Back to the odometer. What value would we get from subtracting 2000 from 1000 on the odometer? And what would the borrowing look like in such a subtraction? Would anything be "borrowed" from the millions-place? Try it by hand, subtracting 002000 from 001000, using the usual gradeschool procedure.
Answer 3
In the odometer, subtractive overflow is indicated by borrowing in the leftmost digits. And in the binary case, subtractive overflow is indicated by a borrow when subracting the MSBs. The carry bit is also set when this happens, and it thus covers both types of overflow. It should probably have been called the "carry/borrow" bit.
OK, so the carry bit covers any case of unsigned overflow. What about overflow for signed values?
Question 4 Considering how two's complement works, is wrapping around zero necessarily a problem when adding signed values? If not, in what case is it OK?
Answer 4
Question 5
So if wrapping around zero is OK in two's complement operations, what is not OK? Assuming
Answer 5
For instance, adding 100+50 in signed values results in what would be unsigned 150, but is signed -106, because that 127/-128 boundary was crossed.
But, how do we know whether the operation crossed it?
Can overflow occur if we add a positive and a negative?
Answer 6
So, to get overflow, we need to add two positives, or two negatives. Putting that differently, the MSBs of the two operands must be the same for an overflow to be possible.
So, what kind of result do we get from signed overflow when adding same-sign operands? Say we add two 8-bit positive values like 120 and 110. They'd sum to 230 in unsigned form, but what is that in signed form? Answer the same question for adding -120 and -110.
Answer 7
Even adding -128 and -128 results in 0, not a negative value. And adding 127 and 127 results in -2, not a nonnegative value.
So, the "acid test" of signed overflow is that the two added values have the same sign, both negative or both positive, but the result has the opposite sign.
This condition is what the PSR V flag detects. (V is for oVerflow.)

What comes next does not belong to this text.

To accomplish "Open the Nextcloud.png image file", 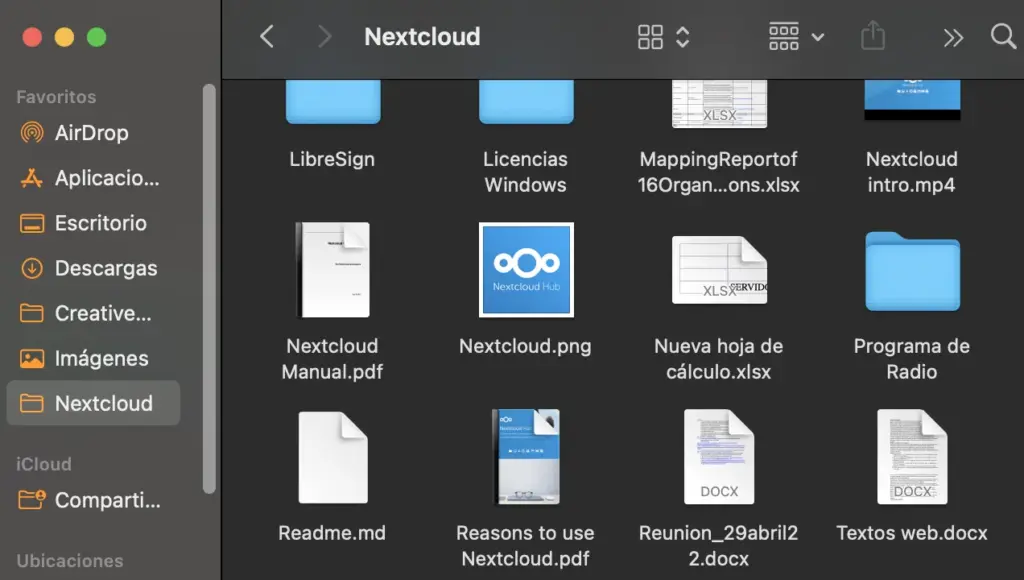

OK, so we have both the C flag for going across the zero boundary, and the V flag for going across the 127/-128 boundary. (Or, actually whatever the two's complement boundary is for the values being added. 32-bit addition sets the V flag if the result crosses the 2,147,483,647/-2,147,483,648 boundary, for instance.)
How does the CPU know whether we're doing signed or unsigned math? There aren't different assembly instructions for the two forms. It's all the same hardware doing the same operations; remember the distinction between signed and unsigned is just a viewpoint. So, the CPU sets both C and V flags, and it's up to us to choose which one to test if we want to know whether there was an overflow.
Such tests are sometimes done at the assembly level, but most compiler-generated assembly leaves it up to the programmer to be sure no overflow occurs, since the overhead of testing every operation would slow down the program. That's one reason for knowing the symptoms of overflow. If you add two unsigned values and get a smaller unsigned value, or if you subtract unsigned values, and get a larger unsigned value, that's arithmetic overflow. Likewise if you do add operations on two positive signed values and get a negative value, or vice versa, that's overflow.